Moreover, despite the agreement of a plan of action at a team meeting a number of follow up actions are often not followed through due to the problematic engagement of the family, as with Ed. Resources in different organisations or services vary and different services will have different referral thresholds and ways of engaging the young person which may mean discontinuing the offer of a service if the young person does not attend/has difficulty engaging. Furthermore, funding can hinder the speed and amount a service can offer. Long distance travelling takes up economic resources and time which decreases the availability of staff.
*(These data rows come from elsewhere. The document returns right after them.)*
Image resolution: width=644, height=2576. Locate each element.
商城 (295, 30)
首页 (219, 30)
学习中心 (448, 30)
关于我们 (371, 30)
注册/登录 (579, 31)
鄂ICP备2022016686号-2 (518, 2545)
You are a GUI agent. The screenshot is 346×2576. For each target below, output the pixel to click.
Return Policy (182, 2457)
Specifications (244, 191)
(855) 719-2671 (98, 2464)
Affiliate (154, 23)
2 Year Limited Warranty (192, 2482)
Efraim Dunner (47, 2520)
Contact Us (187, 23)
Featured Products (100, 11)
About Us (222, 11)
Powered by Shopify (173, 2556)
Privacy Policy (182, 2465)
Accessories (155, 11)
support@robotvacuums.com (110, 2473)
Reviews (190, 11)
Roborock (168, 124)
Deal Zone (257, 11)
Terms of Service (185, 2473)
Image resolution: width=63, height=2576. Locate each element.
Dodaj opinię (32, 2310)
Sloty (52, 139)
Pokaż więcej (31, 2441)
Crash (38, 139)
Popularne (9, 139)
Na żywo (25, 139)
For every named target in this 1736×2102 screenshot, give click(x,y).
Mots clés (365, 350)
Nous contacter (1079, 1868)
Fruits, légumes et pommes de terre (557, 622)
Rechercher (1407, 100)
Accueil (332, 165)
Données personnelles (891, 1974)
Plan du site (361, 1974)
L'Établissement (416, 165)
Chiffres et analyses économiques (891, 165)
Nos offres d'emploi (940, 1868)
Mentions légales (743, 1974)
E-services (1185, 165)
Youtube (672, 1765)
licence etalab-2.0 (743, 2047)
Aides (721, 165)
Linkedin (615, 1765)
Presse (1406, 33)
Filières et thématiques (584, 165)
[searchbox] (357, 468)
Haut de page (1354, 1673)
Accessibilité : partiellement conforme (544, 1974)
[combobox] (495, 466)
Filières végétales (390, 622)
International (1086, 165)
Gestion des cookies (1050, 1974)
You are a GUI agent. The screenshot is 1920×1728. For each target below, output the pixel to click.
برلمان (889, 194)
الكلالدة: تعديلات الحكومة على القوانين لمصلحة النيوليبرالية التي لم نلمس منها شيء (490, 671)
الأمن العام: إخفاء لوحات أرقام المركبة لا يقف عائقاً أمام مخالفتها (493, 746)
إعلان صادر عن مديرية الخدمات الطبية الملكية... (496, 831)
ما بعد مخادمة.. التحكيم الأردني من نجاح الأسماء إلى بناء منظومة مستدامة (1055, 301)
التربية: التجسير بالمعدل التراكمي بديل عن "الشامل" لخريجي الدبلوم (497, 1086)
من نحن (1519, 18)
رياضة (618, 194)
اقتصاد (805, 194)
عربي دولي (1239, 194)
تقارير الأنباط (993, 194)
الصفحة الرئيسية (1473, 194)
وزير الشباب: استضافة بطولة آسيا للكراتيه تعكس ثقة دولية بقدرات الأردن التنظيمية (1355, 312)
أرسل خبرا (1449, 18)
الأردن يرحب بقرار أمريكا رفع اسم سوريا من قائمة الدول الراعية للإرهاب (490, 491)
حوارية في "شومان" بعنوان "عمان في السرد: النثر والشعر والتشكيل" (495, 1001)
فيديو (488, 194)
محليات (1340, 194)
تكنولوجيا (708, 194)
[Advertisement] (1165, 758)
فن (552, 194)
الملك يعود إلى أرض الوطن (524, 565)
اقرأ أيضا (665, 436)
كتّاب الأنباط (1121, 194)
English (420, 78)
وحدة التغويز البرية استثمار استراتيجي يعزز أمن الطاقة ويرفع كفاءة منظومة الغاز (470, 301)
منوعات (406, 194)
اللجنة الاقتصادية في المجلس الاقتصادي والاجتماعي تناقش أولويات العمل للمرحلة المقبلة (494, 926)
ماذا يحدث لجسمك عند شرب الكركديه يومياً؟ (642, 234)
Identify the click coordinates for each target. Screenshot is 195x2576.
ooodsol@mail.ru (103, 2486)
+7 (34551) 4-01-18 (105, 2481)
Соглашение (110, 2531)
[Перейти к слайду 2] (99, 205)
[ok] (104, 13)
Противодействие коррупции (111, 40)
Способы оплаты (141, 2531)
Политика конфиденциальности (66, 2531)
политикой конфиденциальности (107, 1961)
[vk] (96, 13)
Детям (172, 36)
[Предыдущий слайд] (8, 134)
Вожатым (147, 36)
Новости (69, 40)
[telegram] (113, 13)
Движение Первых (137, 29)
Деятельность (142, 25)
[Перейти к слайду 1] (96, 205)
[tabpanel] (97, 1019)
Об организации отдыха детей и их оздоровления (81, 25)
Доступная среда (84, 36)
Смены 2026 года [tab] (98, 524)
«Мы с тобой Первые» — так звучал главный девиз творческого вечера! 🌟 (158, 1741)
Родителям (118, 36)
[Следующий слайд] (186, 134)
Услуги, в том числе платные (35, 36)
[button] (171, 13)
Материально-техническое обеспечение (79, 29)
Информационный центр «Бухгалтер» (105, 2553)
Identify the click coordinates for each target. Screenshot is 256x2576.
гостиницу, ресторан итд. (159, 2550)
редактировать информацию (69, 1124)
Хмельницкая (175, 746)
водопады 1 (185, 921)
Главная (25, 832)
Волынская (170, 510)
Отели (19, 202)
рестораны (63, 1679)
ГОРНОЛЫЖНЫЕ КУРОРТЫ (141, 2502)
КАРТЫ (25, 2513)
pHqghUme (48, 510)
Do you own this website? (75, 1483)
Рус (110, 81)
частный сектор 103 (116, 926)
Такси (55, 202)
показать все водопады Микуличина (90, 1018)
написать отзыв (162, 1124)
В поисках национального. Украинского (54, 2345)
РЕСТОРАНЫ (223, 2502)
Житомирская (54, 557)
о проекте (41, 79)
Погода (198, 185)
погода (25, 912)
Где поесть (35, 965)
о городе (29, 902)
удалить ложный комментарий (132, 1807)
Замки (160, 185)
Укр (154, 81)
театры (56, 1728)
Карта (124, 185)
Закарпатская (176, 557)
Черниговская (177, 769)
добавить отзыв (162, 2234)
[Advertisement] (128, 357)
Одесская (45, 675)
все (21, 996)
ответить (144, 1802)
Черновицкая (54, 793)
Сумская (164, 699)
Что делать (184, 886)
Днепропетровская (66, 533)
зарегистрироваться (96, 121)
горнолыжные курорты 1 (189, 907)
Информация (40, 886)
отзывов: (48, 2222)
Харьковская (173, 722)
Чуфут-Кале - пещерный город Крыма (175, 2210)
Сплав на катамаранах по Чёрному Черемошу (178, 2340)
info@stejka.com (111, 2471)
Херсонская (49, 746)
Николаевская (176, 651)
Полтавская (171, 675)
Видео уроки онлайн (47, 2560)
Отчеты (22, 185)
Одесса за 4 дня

Despite the challenges, multi-agency working is vital and the advantages are testament to this. We have found that working in this way improves the overall experience for the young person and their family by reducing stigma (e.g. by combating problems at school such as bullying), increasing understanding by finding a common language with which to explore gender and the early identification/intervention for mental health or other problems. Multi-agency working can also promote social inclusion and enable a holistic approach by information sharing and raising awareness/understanding of other agencies (Atkinson, Wilkin, Stott, Doherty and Kinder, 2002). Therefore, support and training in multi-agency working for staff and research on what works and why, is recommended.